An employee of the Royal Canadian Mint allegedly smuggled about $180,000 in gold from the fortress-like facility, possibly evading multiple levels of detection with a time-honoured prison trick.
Hiding the precious metal up his bum.
The case against Leston Lawrence, 35, of Barrhaven concluded in an Ottawa courtroom Tuesday. Justice Peter Doody reserved decision until Nov. 9 on a number of smuggling-for-cash charges, including theft, laundering the proceeds of crime, possession of stolen property and breach of trust.
The Uck! factor aside, the case was also an illuminating look at security measures inside the Mint, the building on Sussex Drive that produces hundreds of millions of gold coins annually for the federal Crown corporation.
“Appalling,” was the conclusion of defence lawyer Gary Barnes, who described the Crown’s case as an underwhelming collection of circumstantial evidence.

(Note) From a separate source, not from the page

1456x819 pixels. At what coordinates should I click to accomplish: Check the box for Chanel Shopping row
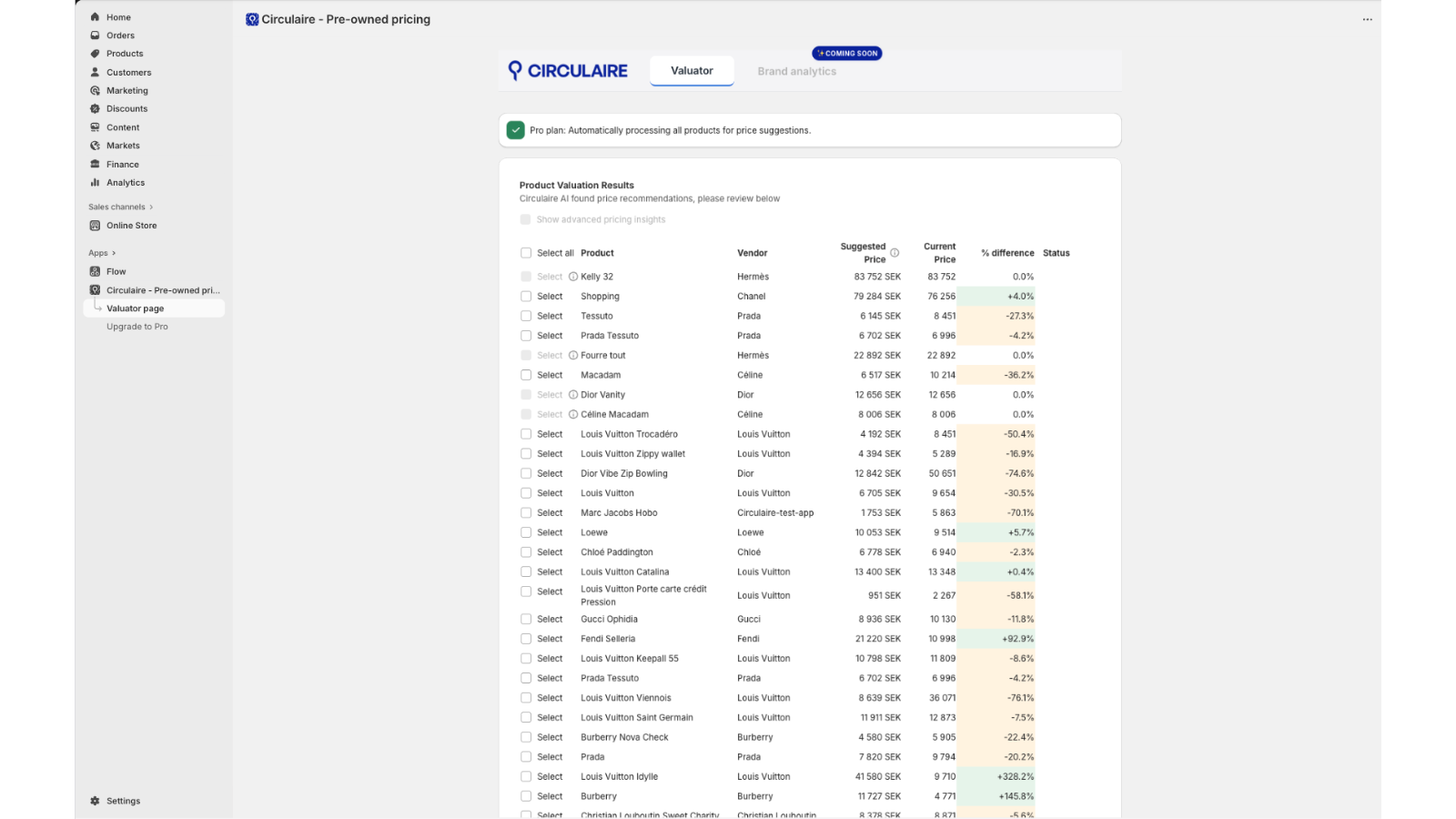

“This is the Royal Canadian Mint, your Honour, and one would think they should have the highest security measures imaginable,” Barnes said in his closing submission.
“And here the gold is left sitting around in open buckets.”
Indeed, it was not even the Mint that discovered the alleged theft but an alert bank teller.
Court was told that, on multiple occasions, Lawrence took small circular chunks of gold — a cookie-sized nugget called a “puck” — to Ottawa Gold Buyers in the Westgate Shopping Centre on Carling Avenue.
Typically, the pucks weighed about 210 grams, or 7.4 ounces, for which he was given cheques in the $6,800 range, depending on fluctuating gold prices, court heard. He then deposited the cheques at the Royal Bank in the same mall.
One day a teller became suspicious at the size and number of Ottawa Gold Buyers cheques being deposited and Lawrence’s request to wire money out of the country. She then noticed on his account profile that he worked at the Mint. The first red flag was up.